◆ **DATA RECORDS**
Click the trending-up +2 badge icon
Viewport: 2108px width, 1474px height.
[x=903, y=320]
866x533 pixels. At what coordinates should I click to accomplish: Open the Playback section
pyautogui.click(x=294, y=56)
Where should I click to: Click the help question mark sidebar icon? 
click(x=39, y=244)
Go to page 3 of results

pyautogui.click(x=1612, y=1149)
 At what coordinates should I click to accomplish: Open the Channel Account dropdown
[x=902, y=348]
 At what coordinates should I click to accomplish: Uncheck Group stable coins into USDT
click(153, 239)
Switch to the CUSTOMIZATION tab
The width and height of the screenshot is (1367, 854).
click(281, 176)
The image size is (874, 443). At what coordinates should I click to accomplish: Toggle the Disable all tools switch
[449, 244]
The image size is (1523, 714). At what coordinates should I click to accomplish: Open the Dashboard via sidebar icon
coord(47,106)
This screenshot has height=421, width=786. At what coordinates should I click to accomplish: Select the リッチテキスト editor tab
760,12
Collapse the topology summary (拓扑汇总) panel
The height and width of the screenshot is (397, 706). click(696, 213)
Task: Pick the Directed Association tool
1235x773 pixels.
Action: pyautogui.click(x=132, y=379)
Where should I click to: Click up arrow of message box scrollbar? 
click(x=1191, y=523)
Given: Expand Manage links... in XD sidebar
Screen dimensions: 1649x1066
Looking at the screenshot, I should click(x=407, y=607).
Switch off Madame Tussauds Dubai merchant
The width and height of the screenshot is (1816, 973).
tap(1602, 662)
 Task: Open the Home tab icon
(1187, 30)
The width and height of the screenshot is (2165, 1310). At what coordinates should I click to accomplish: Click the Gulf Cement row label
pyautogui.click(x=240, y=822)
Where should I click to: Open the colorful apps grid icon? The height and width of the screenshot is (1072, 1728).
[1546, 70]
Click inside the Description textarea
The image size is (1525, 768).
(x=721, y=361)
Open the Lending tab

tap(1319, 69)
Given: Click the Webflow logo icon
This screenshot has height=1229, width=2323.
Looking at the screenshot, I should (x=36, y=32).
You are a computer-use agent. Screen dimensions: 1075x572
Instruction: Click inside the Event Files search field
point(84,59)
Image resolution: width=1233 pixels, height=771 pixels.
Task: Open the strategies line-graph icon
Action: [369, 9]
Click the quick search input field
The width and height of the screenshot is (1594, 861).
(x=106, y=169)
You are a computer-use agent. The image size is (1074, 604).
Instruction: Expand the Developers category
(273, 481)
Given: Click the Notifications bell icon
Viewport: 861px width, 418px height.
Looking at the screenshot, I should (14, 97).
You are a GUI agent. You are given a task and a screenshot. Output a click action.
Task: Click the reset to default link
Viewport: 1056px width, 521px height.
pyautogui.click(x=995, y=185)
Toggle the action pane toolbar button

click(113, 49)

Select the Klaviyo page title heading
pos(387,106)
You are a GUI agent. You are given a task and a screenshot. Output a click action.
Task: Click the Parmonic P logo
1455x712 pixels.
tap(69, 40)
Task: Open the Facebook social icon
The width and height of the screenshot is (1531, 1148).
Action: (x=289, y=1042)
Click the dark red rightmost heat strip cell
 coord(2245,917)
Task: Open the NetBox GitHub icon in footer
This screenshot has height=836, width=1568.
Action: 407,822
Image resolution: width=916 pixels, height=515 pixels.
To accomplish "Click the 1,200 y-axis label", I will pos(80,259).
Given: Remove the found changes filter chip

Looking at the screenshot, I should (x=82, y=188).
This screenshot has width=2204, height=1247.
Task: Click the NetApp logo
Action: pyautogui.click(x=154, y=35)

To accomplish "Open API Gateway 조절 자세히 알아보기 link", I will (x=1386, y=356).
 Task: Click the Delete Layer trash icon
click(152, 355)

◆ **WHAT YOU SHOULD DO**
Write out the whole listing again, keeping every character as it is.

◆ **RESULT OF THE TASK**
Click the trending-up +2 badge icon
Viewport: 2108px width, 1474px height.
[x=903, y=320]
866x533 pixels. At what coordinates should I click to accomplish: Open the Playback section
pyautogui.click(x=294, y=56)
Where should I click to: Click the help question mark sidebar icon? 
click(x=39, y=244)
Go to page 3 of results

pyautogui.click(x=1612, y=1149)
 At what coordinates should I click to accomplish: Open the Channel Account dropdown
[x=902, y=348]
 At what coordinates should I click to accomplish: Uncheck Group stable coins into USDT
click(153, 239)
Switch to the CUSTOMIZATION tab
The width and height of the screenshot is (1367, 854).
click(281, 176)
The image size is (874, 443). At what coordinates should I click to accomplish: Toggle the Disable all tools switch
[449, 244]
The image size is (1523, 714). At what coordinates should I click to accomplish: Open the Dashboard via sidebar icon
coord(47,106)
This screenshot has height=421, width=786. At what coordinates should I click to accomplish: Select the リッチテキスト editor tab
760,12
Collapse the topology summary (拓扑汇总) panel
The height and width of the screenshot is (397, 706). click(696, 213)
Task: Pick the Directed Association tool
1235x773 pixels.
Action: pyautogui.click(x=132, y=379)
Where should I click to: Click up arrow of message box scrollbar? 
click(x=1191, y=523)
Given: Expand Manage links... in XD sidebar
Screen dimensions: 1649x1066
Looking at the screenshot, I should click(x=407, y=607).
Switch off Madame Tussauds Dubai merchant
The width and height of the screenshot is (1816, 973).
tap(1602, 662)
 Task: Open the Home tab icon
(1187, 30)
The width and height of the screenshot is (2165, 1310). At what coordinates should I click to accomplish: Click the Gulf Cement row label
pyautogui.click(x=240, y=822)
Where should I click to: Open the colorful apps grid icon? The height and width of the screenshot is (1072, 1728).
[1546, 70]
Click inside the Description textarea
The image size is (1525, 768).
(x=721, y=361)
Open the Lending tab

tap(1319, 69)
Given: Click the Webflow logo icon
This screenshot has height=1229, width=2323.
Looking at the screenshot, I should (x=36, y=32).
You are a computer-use agent. Screen dimensions: 1075x572
Instruction: Click inside the Event Files search field
point(84,59)
Image resolution: width=1233 pixels, height=771 pixels.
Task: Open the strategies line-graph icon
Action: [369, 9]
Click the quick search input field
The width and height of the screenshot is (1594, 861).
(x=106, y=169)
You are a computer-use agent. The image size is (1074, 604).
Instruction: Expand the Developers category
(273, 481)
Given: Click the Notifications bell icon
Viewport: 861px width, 418px height.
Looking at the screenshot, I should (14, 97).
You are a GUI agent. You are given a task and a screenshot. Output a click action.
Task: Click the reset to default link
Viewport: 1056px width, 521px height.
pyautogui.click(x=995, y=185)
Toggle the action pane toolbar button

click(113, 49)

Select the Klaviyo page title heading
pos(387,106)
You are a GUI agent. You are given a task and a screenshot. Output a click action.
Task: Click the Parmonic P logo
1455x712 pixels.
tap(69, 40)
Task: Open the Facebook social icon
The width and height of the screenshot is (1531, 1148).
Action: (x=289, y=1042)
Click the dark red rightmost heat strip cell
 coord(2245,917)
Task: Open the NetBox GitHub icon in footer
This screenshot has height=836, width=1568.
Action: 407,822
Image resolution: width=916 pixels, height=515 pixels.
To accomplish "Click the 1,200 y-axis label", I will pos(80,259).
Given: Remove the found changes filter chip

Looking at the screenshot, I should (x=82, y=188).
This screenshot has width=2204, height=1247.
Task: Click the NetApp logo
Action: pyautogui.click(x=154, y=35)

To accomplish "Open API Gateway 조절 자세히 알아보기 link", I will (x=1386, y=356).
 Task: Click the Delete Layer trash icon
click(152, 355)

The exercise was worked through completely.